Paulo se considera servo de Jesus (doulos). Ouçamos seu testemunho:

Rm 1,1“Paulo, servo de Jesus Cristo, chamado a ser apóstolo, separado para o Evangelho de Deus...”Fl 1,1 Paulo e Timóteo, servos de Jesus de Cristo..”

1Cor 4,1“Que as pessoas nos considerem como ministros de Cristo e administradores dos mistérios de Deus.”

Gl 1,10“Tenho eu buscado a aprovação dos homens ou a de Deus? Acaso procuro agradar aos homens? Se ainda quisesse agradar aos homens, não seria servo de Cristo.”

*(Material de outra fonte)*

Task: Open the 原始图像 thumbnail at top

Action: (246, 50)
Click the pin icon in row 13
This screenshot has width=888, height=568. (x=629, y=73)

Paulo não aceita ser igualado a Jesus. Jesus Cristo é o Senhor e ele, o seu apóstolo e discípulo, é o seu servo (doulos). Paulo sabe que “o servo (doulos) não pode ser maior que seu senhor, nem o mensageiro (apóstolo) maior do que aquele que o envia.” (Jo 13,16)

7.2.3. Paulo diácono

Dos títulos usados para definir sua missão, Paulo prefere se considerar um “diácono”, isto é, um servidor das mesas, um garçom, um ministro . Ao redor do ícone da “diaconia”, uma profunda teologia dos cargos e funções na igreja pode ser desenvolvida. Vejamos o belo caminho do serviço pelo qual Paulo nos conduz:

a. Diáconos da Nova Aliança : A Diaconia do Espírito para gerar a vida. A Diaconia da justificação e da salvação.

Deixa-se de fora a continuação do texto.